Stored records

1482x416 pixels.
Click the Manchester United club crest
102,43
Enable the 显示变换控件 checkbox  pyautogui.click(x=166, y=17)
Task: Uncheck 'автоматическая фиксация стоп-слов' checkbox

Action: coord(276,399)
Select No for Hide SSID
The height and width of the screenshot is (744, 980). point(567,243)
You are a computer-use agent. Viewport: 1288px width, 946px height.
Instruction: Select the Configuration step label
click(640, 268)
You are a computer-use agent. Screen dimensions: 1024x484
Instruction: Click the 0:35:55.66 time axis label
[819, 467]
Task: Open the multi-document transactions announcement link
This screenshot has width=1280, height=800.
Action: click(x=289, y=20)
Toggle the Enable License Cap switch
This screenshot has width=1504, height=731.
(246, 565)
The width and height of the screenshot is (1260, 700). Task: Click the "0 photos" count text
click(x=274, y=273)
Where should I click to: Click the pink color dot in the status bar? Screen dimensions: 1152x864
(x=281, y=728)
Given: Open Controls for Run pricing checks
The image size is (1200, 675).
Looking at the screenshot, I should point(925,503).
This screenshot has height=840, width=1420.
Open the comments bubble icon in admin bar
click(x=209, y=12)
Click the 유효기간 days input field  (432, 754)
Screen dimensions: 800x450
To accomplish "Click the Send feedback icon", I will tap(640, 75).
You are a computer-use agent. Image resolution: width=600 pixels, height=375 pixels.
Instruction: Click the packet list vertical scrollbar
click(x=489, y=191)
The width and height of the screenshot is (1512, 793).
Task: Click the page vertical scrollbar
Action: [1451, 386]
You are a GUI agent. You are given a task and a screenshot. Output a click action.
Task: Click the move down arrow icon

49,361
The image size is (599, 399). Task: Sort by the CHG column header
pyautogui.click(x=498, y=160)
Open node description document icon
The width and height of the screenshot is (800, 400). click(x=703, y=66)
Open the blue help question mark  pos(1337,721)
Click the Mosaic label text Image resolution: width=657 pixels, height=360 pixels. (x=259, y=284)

Your instructions: All of the data above should be reproduced exactly.

Expected answer:
1482x416 pixels.
Click the Manchester United club crest
102,43
Enable the 显示变换控件 checkbox  pyautogui.click(x=166, y=17)
Task: Uncheck 'автоматическая фиксация стоп-слов' checkbox

Action: coord(276,399)
Select No for Hide SSID
The height and width of the screenshot is (744, 980). point(567,243)
You are a computer-use agent. Viewport: 1288px width, 946px height.
Instruction: Select the Configuration step label
click(640, 268)
You are a computer-use agent. Screen dimensions: 1024x484
Instruction: Click the 0:35:55.66 time axis label
[819, 467]
Task: Open the multi-document transactions announcement link
This screenshot has width=1280, height=800.
Action: click(x=289, y=20)
Toggle the Enable License Cap switch
This screenshot has width=1504, height=731.
(246, 565)
The width and height of the screenshot is (1260, 700). Task: Click the "0 photos" count text
click(x=274, y=273)
Where should I click to: Click the pink color dot in the status bar? Screen dimensions: 1152x864
(x=281, y=728)
Given: Open Controls for Run pricing checks
The image size is (1200, 675).
Looking at the screenshot, I should point(925,503).
This screenshot has height=840, width=1420.
Open the comments bubble icon in admin bar
click(x=209, y=12)
Click the 유효기간 days input field  (432, 754)
Screen dimensions: 800x450
To accomplish "Click the Send feedback icon", I will tap(640, 75).
You are a computer-use agent. Image resolution: width=600 pixels, height=375 pixels.
Instruction: Click the packet list vertical scrollbar
click(x=489, y=191)
The width and height of the screenshot is (1512, 793).
Task: Click the page vertical scrollbar
Action: [1451, 386]
You are a GUI agent. You are given a task and a screenshot. Output a click action.
Task: Click the move down arrow icon

49,361
The image size is (599, 399). Task: Sort by the CHG column header
pyautogui.click(x=498, y=160)
Open node description document icon
The width and height of the screenshot is (800, 400). click(x=703, y=66)
Open the blue help question mark  pos(1337,721)
Click the Mosaic label text Image resolution: width=657 pixels, height=360 pixels. (x=259, y=284)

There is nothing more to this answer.